学习从智能体轨迹中检索信息
Learning to Retrieve from Agent Trajectories
March 30, 2026
作者: Yuqi Zhou, Sunhao Dai, Changle Qu, Liang Pang, Jun Xu, Ji-Rong Wen
cs.AI
摘要
传统信息检索系统主要面向人类用户设计训练,其学习排序方法严重依赖点击停留时长等大规模人机交互日志。然而随着大语言模型驱动的搜索智能体迅速崛起,检索过程正日益由智能体而非人类主导,并作为核心组件嵌入多轮推理与行动循环中。在此背景下,基于人类中心假设训练的检索模型与智能体发起查询和消化结果的方式存在根本性错位。本研究提出,面向智能体搜索的检索模型应直接基于智能体交互数据进行训练。我们开创了"从智能体轨迹学习检索"的新范式,其监督信号源自多步骤的智能体交互行为。通过对搜索智能体轨迹的系统分析,我们识别出揭示文档效用的关键行为信号,包括浏览动作、未浏览拒绝行为以及浏览后推理轨迹。基于这些发现,我们提出LRAT框架——通过加权优化融入相关性强度的简易高效方案,可从智能体轨迹中挖掘高质量检索监督信号。在领域内与领域外深度研究基准上的大量实验表明,经LRAT训练的检索模型能持续提升证据召回率、端到端任务成功率及执行效率,且适用于不同架构与规模的智能体。
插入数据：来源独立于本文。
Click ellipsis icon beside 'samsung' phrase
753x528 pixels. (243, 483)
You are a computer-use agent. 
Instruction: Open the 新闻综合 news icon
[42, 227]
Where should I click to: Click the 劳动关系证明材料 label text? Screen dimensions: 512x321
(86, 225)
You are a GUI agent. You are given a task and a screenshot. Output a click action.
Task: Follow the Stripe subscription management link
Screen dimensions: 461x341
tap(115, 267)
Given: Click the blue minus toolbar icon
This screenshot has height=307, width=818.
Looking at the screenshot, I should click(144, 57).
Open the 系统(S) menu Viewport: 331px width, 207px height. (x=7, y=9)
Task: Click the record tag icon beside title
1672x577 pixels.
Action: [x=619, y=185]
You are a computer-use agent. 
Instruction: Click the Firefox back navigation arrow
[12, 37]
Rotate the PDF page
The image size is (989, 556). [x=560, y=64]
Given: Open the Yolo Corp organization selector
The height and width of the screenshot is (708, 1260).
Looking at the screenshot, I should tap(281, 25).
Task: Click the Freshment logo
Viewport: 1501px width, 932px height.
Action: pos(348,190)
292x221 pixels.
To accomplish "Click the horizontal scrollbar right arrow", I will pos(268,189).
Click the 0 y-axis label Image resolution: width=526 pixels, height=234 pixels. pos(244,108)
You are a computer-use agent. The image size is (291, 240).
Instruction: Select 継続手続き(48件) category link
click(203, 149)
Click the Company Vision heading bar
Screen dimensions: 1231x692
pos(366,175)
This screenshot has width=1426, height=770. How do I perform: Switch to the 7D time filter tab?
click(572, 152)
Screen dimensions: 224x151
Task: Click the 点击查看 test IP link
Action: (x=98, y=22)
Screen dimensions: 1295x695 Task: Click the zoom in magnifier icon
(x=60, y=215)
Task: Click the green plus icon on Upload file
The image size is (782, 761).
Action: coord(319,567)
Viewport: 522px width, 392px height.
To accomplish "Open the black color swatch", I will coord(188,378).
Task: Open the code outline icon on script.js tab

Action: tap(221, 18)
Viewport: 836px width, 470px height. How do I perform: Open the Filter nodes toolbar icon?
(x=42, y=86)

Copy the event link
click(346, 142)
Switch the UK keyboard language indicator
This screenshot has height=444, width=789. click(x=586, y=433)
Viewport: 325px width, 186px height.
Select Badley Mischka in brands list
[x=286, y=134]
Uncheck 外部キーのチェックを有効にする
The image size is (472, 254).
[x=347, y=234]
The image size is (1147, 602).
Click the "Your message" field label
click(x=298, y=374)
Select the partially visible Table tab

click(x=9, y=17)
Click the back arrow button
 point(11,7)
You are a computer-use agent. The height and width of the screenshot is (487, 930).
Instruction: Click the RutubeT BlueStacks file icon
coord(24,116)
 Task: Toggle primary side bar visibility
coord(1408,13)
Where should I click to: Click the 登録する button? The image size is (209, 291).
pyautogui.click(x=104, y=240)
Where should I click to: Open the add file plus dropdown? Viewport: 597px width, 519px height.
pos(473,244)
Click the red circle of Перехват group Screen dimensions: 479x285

我们的研究成果证实智能体轨迹可作为实用且可扩展的监督源,为智能体搜索时代的检索技术指明了富有前景的发展方向。
English
Information retrieval (IR) systems have traditionally been designed and trained for human users, with learning-to-rank methods relying heavily on large-scale human interaction logs such as clicks and dwell time. With the rapid emergence of large language model (LLM) powered search agents, however, retrieval is increasingly consumed by agents rather than human beings, and is embedded as a core component within multi-turn reasoning and action loops. In this setting, retrieval models trained under human-centric assumptions exhibit a fundamental mismatch with the way agents issue queries and consume results. In this work, we argue that retrieval models for agentic search should be trained directly from agent interaction data. We introduce learning to retrieve from agent trajectories as a new training paradigm, where supervision is derived from multi-step agent interactions. Through a systematic analysis of search agent trajectories, we identify key behavioral signals that reveal document utility, including browsing actions, unbrowsed rejections, and post-browse reasoning traces. Guided by these insights, we propose LRAT, a simple yet effective framework that mines high-quality retrieval supervision from agent trajectories and incorporates relevance intensity through weighted optimization. Extensive experiments on both in-domain and out-of-domain deep research benchmarks demonstrate that retrievers trained with LRAT consistently improve evidence recall, end-to-end task success, and execution efficiency across diverse agent architectures and scales. Our results highlight agent trajectories as a practical and scalable supervision source, pointing to a promising direction for retrieval in the era of agentic search.